▶ [RECORDS FOR THIS TASK]:

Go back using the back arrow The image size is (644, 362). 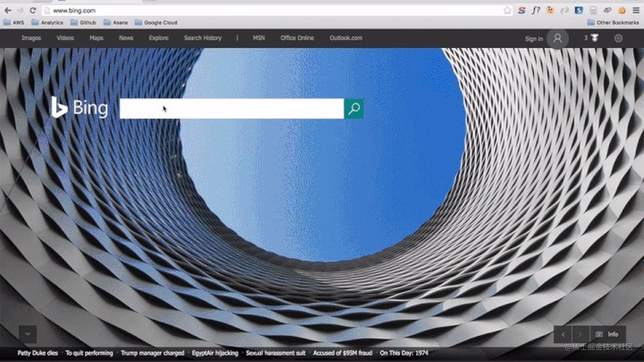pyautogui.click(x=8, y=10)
* * *
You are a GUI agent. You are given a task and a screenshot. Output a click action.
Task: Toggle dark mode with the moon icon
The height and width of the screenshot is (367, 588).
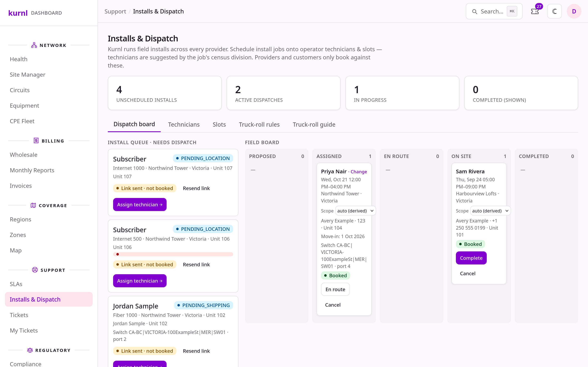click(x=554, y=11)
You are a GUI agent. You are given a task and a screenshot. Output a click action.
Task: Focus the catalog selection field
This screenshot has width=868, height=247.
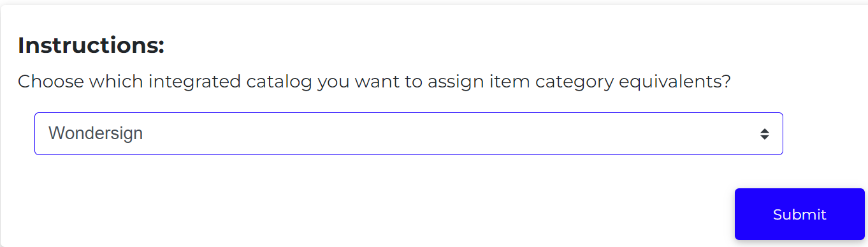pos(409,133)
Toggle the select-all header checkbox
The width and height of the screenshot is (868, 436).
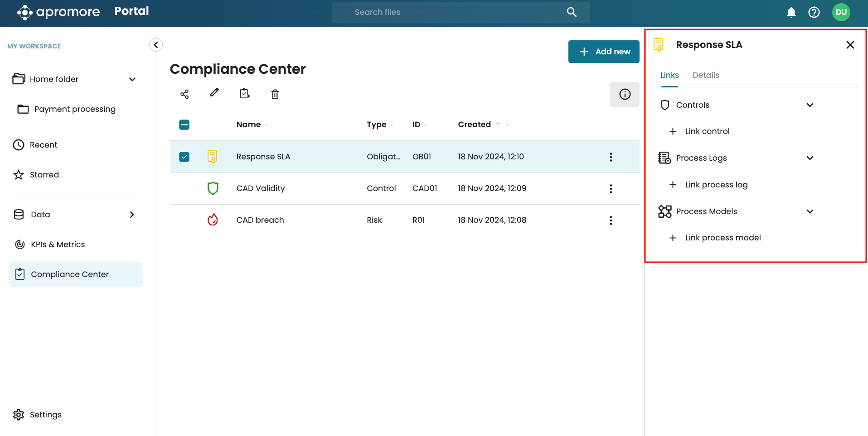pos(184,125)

▶ [TASK INSTRUCTIONS]:
In how many lines of the data does the string "Toggle" appear? Only the number should be given.

▶ [ANSWER TO THIS EXERCISE]:
2